_ACTIVITY_
Repeat only the lines below that run from the line with "The image size is (436, 567)." to the line with "Task: Open the Бизнес-глоссарий", ends included; skip every picture.

━━━━━ RECORDS PROVIDED

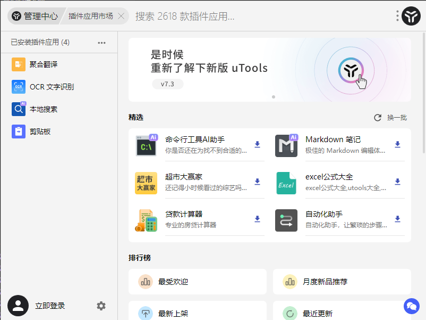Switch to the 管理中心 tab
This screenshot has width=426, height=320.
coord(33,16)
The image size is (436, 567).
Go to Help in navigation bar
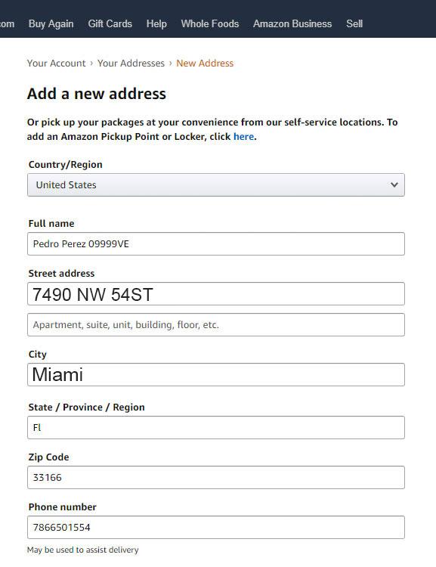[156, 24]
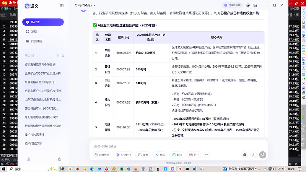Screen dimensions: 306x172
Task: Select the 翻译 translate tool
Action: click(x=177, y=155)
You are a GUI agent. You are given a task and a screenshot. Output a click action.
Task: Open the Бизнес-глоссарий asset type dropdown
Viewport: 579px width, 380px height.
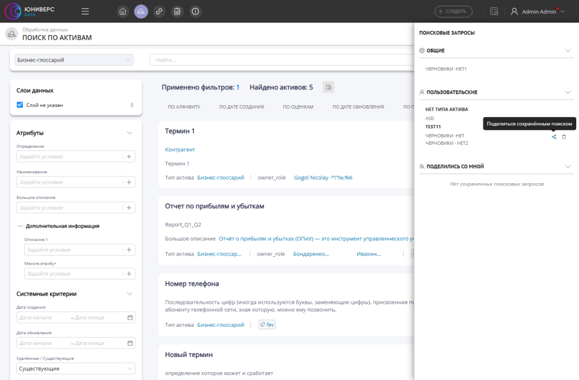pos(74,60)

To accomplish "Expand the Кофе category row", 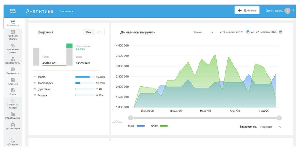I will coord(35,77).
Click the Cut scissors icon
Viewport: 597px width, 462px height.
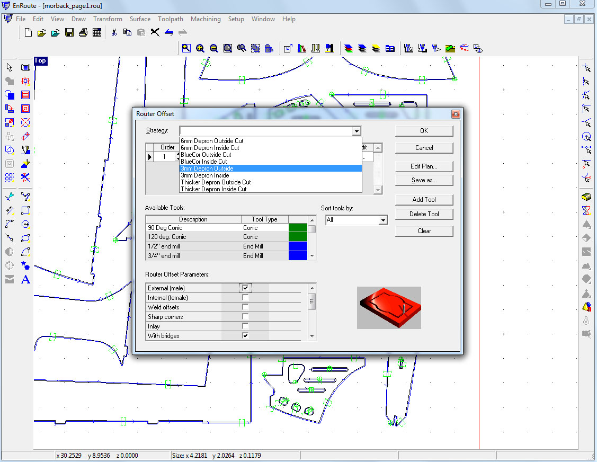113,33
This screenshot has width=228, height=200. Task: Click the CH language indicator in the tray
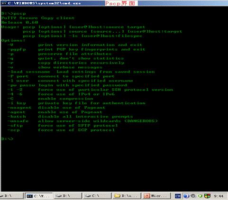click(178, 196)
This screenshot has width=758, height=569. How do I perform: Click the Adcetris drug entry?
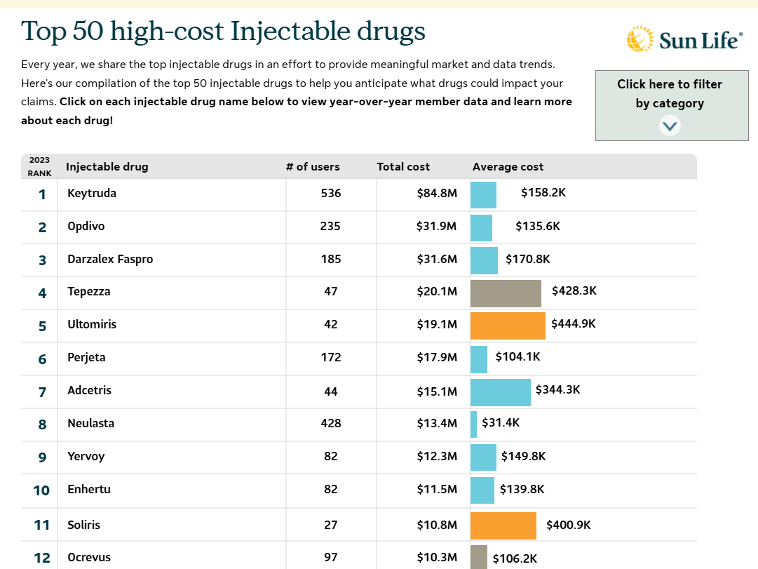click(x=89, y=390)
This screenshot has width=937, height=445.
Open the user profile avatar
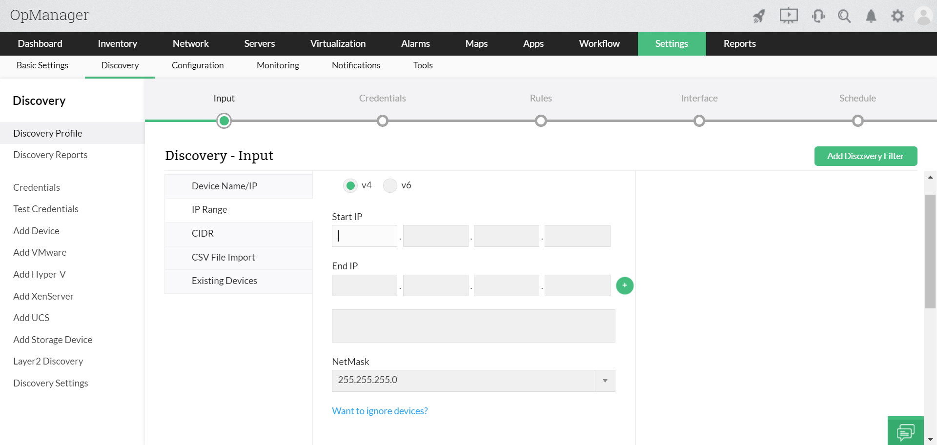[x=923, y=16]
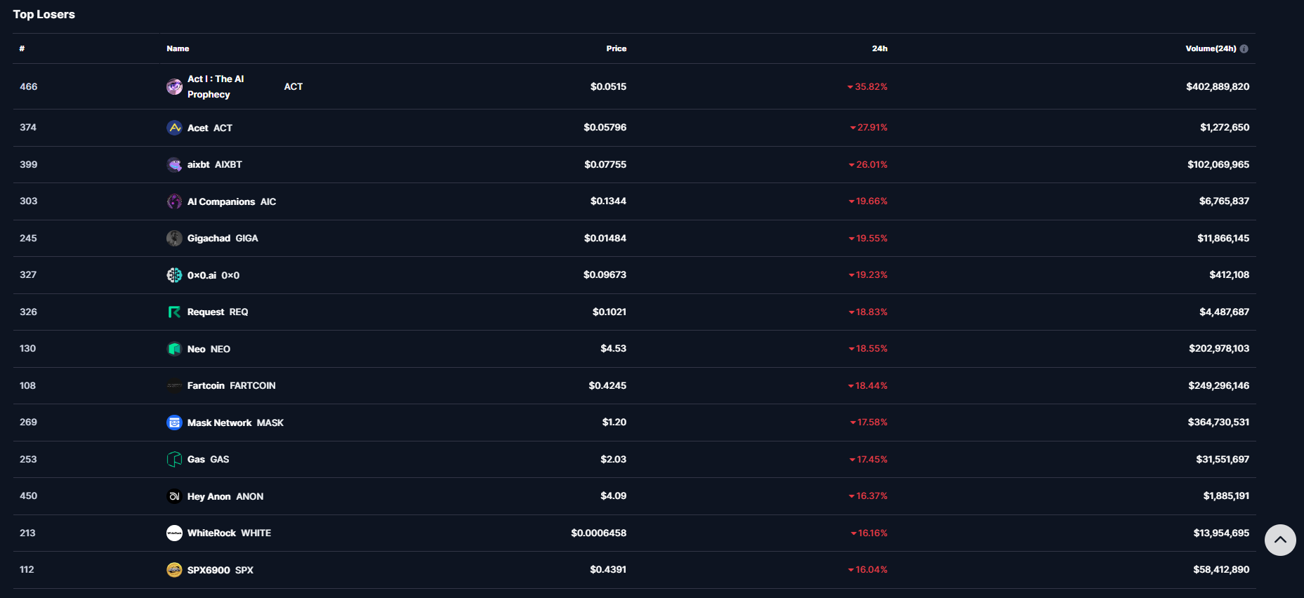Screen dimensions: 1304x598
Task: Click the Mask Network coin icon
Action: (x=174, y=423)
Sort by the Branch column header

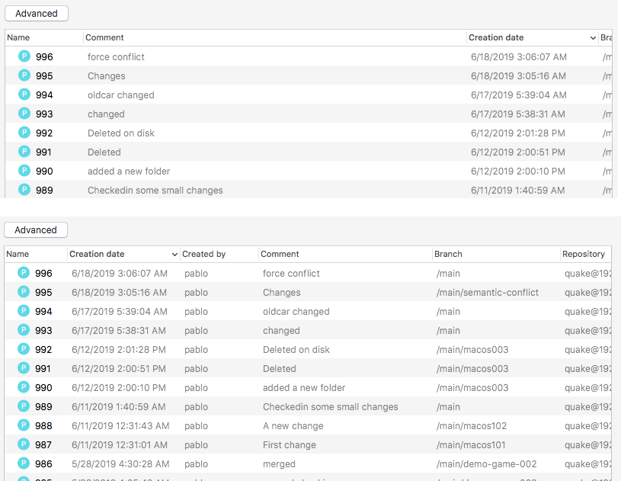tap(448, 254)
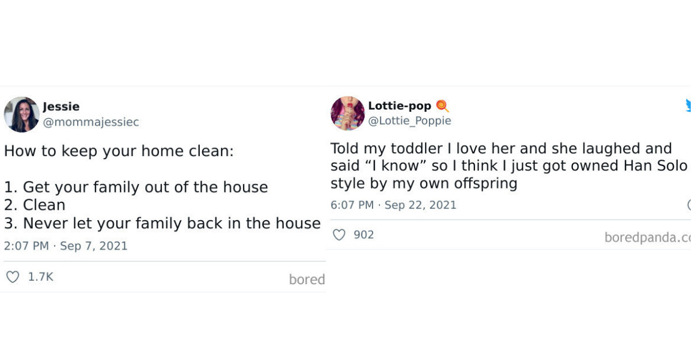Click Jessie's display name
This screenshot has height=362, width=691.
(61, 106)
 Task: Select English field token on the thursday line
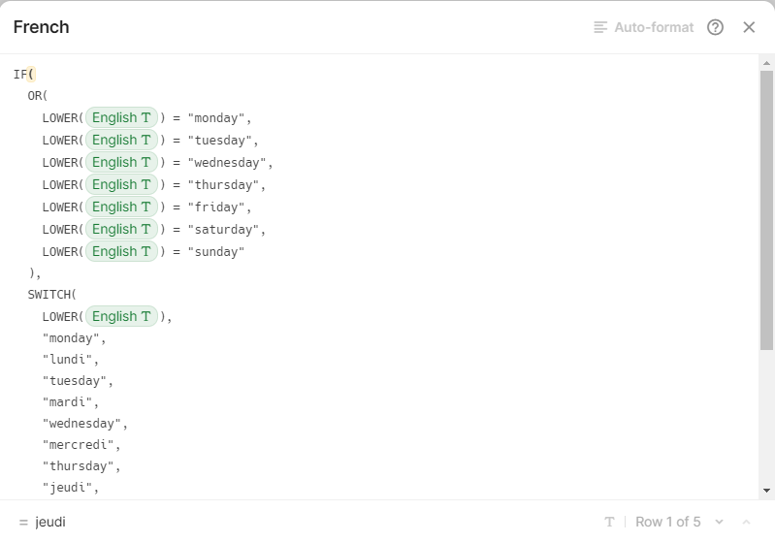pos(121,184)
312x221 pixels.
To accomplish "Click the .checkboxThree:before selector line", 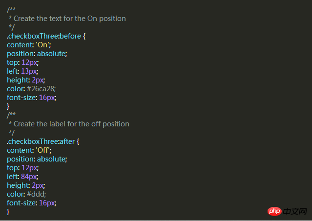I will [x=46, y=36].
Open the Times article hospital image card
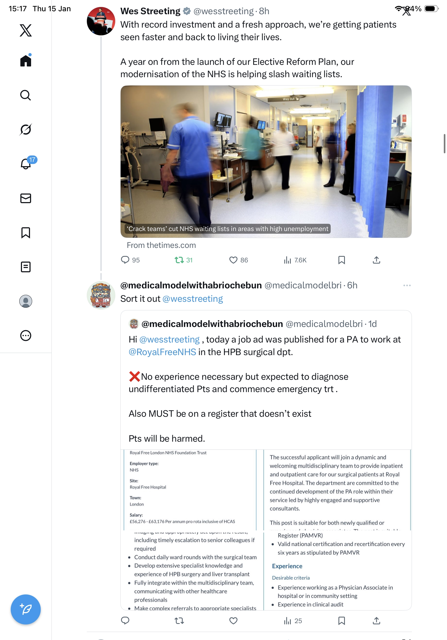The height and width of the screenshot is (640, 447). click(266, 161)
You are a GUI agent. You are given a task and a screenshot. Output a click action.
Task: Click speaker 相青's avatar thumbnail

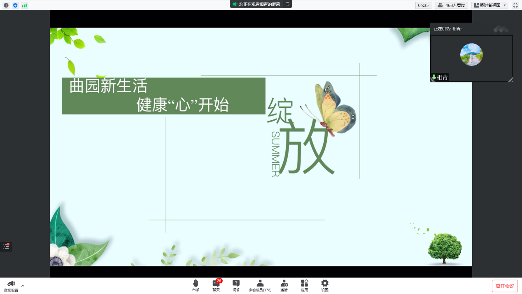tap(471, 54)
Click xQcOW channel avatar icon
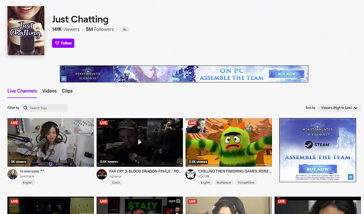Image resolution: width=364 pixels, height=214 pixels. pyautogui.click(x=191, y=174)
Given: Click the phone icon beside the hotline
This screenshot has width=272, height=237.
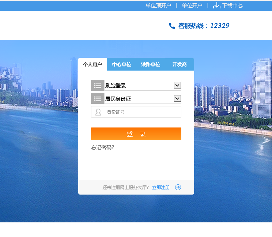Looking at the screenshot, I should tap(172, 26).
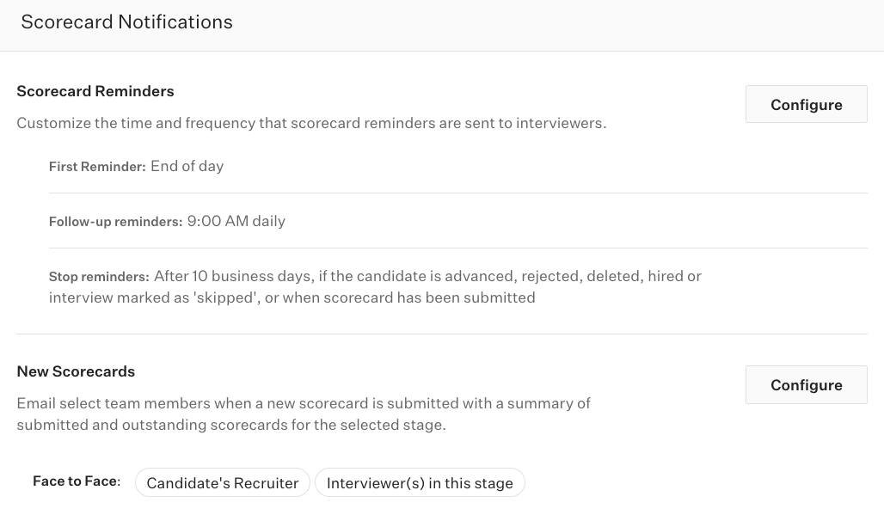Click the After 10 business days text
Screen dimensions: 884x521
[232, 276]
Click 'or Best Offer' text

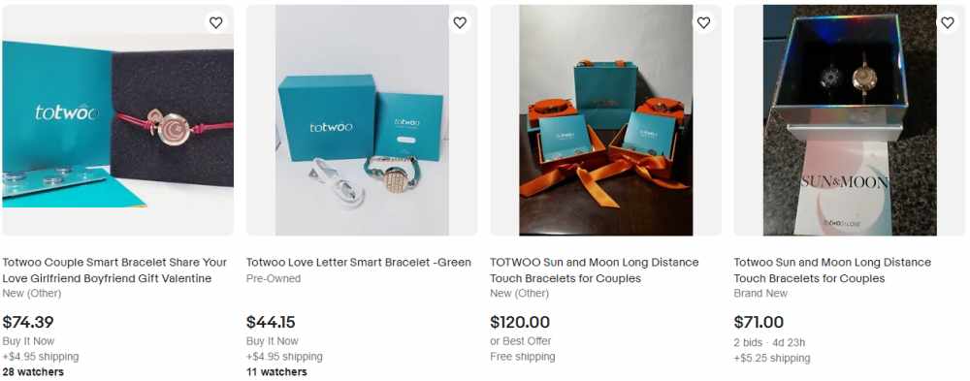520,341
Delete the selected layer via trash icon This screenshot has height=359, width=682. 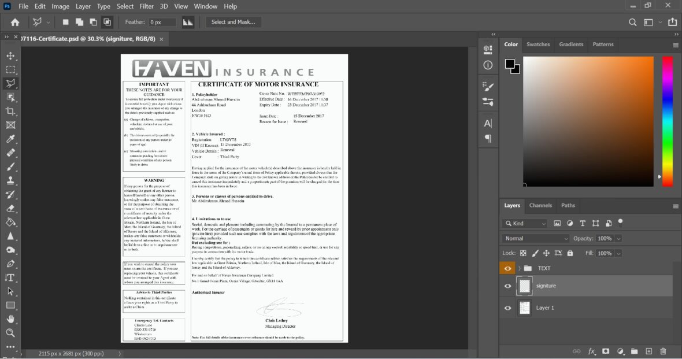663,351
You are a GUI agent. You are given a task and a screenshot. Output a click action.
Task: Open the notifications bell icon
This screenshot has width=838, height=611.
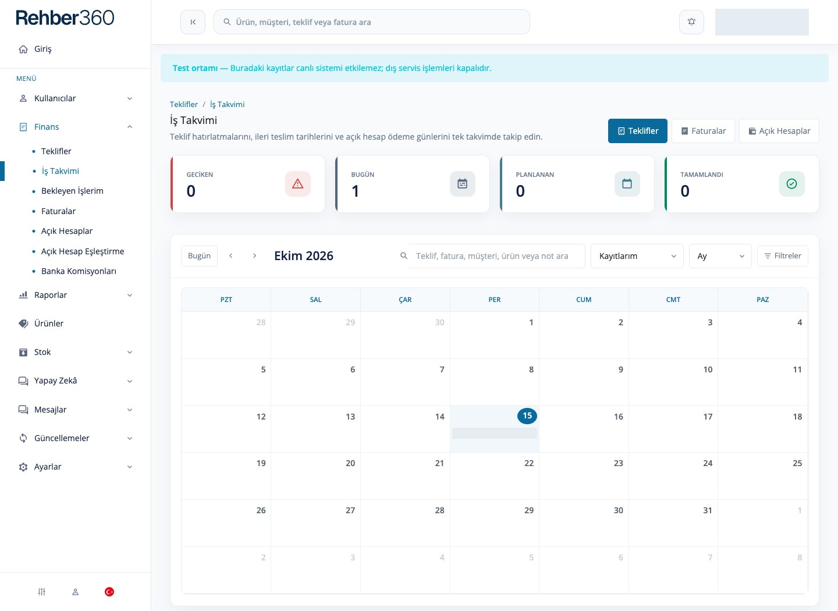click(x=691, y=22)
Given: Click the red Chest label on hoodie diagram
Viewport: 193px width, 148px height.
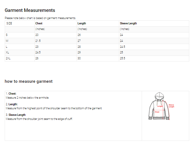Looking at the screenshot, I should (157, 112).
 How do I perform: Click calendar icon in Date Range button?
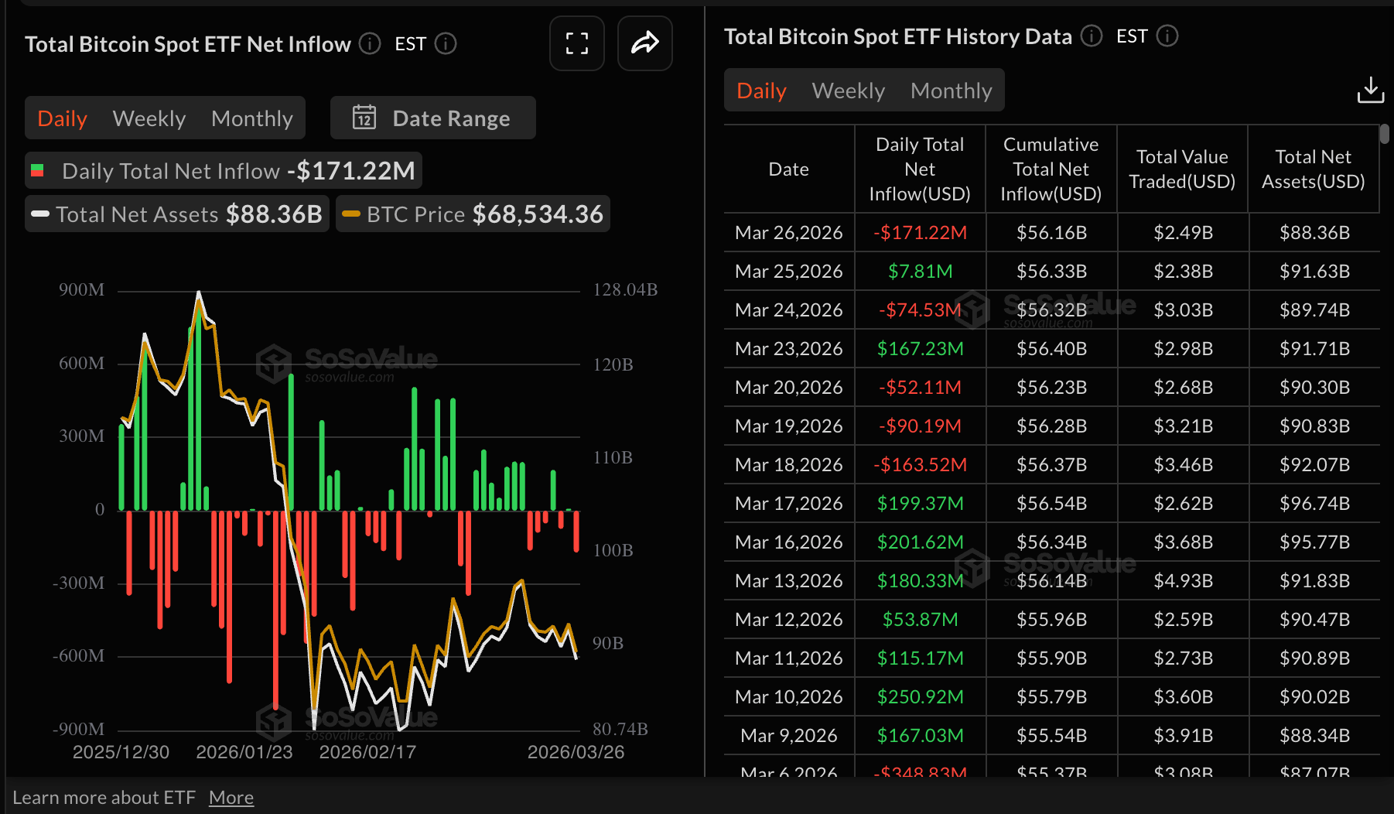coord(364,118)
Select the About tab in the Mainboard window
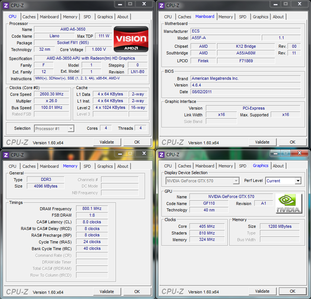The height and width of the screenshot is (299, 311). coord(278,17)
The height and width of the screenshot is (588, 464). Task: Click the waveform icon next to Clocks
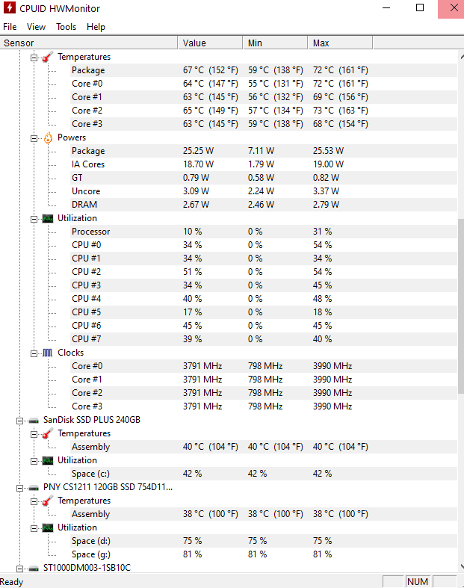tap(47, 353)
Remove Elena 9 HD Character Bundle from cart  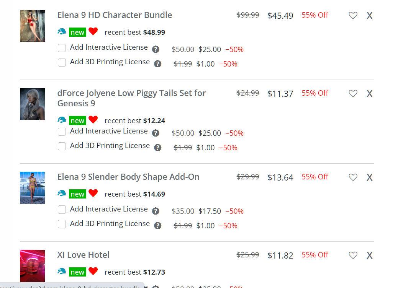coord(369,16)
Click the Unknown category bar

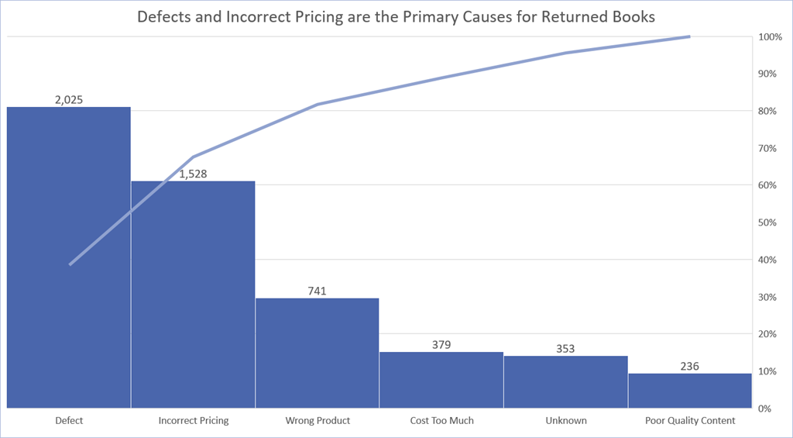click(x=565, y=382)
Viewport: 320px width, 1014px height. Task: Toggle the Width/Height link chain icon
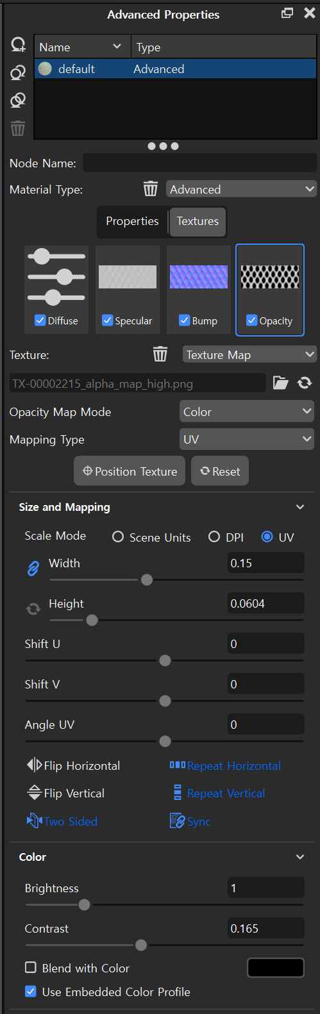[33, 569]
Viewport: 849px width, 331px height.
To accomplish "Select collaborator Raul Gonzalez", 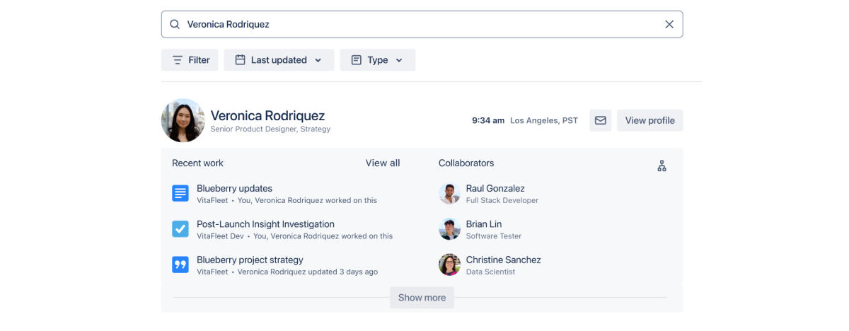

━━━━━━━━━━

_TASK RESPONSE_
The image size is (436, 567).
Go to Help in navigation bar
[156, 24]
Screen dimensions: 306x172
Task: Select the 翻译 translate tool
Action: click(x=177, y=155)
You are a GUI agent. You are given a task and a screenshot. Output a click action.
Task: Open the Бизнес-глоссарий asset type dropdown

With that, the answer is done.